In Deutschland sind die Wisente seit mehr als 350 Jahren in freier Wildbahn ausgestorben. Wer die Schwergewichte noch in der Natur erleben will, muss nach Ostpolen, Weißrussland oder Russland fahren. Insgesamt gibt es in Europa noch schätzungsweise 3800 Exemplare des Europäischen Bisons. Für Uwe Riecken vom Bundesamt für Naturschutz, ist das Projekt ein wichtiger Beitrag zur Erhalt einer gefährdeten Tierart. »Es gibt eine große europäische Verantwortung für das Wisent. Mit Blick auf den Artenschutz wäre eine Wiederansiedlung wichtig«, sagt der Artenschutzexperte. 690 000 Euro lässt sich das Bundesumweltministerium das Projekt kosten, dazu kommen noch einmal 500 000 Euro vom Land Nordrhein-Westfalen sowie Geld von drei Stiftungen. Bund und Land investieren vor allem in das wissenschaftliche Begleitprogramm. »Wir wollen wissen, welche Einflüsse das Wisent auf Wälder und Wiesen im Untersuchungsgebiet hat«, sagt Riecken.

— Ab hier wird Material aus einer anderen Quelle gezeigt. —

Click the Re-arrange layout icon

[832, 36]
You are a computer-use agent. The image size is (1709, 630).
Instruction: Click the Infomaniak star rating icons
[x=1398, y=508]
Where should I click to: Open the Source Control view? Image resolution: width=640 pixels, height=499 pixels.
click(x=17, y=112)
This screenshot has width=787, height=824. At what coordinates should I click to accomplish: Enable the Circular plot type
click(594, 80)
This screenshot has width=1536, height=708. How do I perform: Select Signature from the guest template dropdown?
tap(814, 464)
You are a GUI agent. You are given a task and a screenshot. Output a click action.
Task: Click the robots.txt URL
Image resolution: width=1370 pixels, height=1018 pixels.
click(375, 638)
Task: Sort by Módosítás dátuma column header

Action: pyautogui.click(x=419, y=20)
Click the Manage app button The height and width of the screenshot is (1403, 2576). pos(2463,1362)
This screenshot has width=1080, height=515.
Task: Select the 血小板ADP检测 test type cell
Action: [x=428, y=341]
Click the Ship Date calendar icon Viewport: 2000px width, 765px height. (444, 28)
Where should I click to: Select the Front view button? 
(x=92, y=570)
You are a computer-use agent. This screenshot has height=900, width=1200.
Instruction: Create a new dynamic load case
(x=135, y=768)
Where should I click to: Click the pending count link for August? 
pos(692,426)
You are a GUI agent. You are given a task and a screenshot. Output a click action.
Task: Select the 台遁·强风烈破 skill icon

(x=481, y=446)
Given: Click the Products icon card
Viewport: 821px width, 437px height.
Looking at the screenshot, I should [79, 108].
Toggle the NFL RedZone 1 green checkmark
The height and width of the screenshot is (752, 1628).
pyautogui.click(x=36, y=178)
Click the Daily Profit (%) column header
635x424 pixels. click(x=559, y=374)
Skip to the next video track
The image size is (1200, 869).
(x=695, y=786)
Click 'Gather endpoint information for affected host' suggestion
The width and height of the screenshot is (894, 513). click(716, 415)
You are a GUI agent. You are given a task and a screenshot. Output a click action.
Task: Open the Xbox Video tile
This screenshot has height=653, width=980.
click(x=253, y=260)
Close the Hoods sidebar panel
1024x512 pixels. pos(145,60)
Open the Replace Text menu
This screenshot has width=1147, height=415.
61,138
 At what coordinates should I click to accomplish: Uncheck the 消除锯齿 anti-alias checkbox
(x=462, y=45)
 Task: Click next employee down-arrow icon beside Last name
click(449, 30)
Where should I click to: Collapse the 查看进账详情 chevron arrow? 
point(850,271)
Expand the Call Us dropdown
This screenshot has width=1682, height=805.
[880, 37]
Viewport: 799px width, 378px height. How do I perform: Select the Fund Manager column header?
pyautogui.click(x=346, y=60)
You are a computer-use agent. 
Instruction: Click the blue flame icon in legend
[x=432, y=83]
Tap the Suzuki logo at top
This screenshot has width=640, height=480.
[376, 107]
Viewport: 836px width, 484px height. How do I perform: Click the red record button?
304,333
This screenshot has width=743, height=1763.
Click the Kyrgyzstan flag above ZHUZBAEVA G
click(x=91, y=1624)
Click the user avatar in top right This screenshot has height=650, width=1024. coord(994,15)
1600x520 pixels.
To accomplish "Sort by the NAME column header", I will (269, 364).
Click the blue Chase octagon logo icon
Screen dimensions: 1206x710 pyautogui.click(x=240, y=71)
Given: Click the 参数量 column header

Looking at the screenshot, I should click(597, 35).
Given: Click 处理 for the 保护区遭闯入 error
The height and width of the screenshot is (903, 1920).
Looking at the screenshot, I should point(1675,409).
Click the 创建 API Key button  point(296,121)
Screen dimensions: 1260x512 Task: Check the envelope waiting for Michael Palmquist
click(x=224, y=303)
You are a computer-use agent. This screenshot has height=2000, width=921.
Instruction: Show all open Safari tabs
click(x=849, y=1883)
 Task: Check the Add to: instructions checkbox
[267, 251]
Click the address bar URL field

Klaudia Witte ist Verhaltensökologin der Universität Siegen und will in einem Teilprojekt unter anderem herausfinden, wie die Tiere ihren neuen Lebensraum nutzen und verändern. »Wisente sind Landschaftsarchitekten. Sie können die Landschaft prägen«, sagt sie. Die Wildrinder vertragen im Unterschied zu Rehen und Hirschen einen höheren Holzanteil und verzehren deswegen neben Gräsern und Kräutern auch gerne Schösslinge und junge Triebe.

Doch nicht jeder hat an den Waldbewohnern seine Freude. Weil im benachbarten Hochsauerlandkreis Land- und Forstwirte um ihr Getreide und ihre Wälder bangten und Tourismusvertreter Angriffe der Wisente auf Spaziergänger fürchteten, soll ein elektronischer Zaun die Herde daran hindern, den Nachbarkreis zu betreten. Dafür ließ der Verein im Norden des Wisenthabitats auf 16 Kilometer Länge ein Hochspannungskabel im Boden verlegen. Nähern sich die mit einem Halsband ausgestatteten Tiere der Grenze, wird ein elektronischer Impuls ausgelöst, so dass die Tiere zurückweichen.

Sollte das Auswilderungsprojekt im Rothaargebirge gelingen, können Wisente auch bald in anderen Regionen Deutschlands wieder heimisch werden.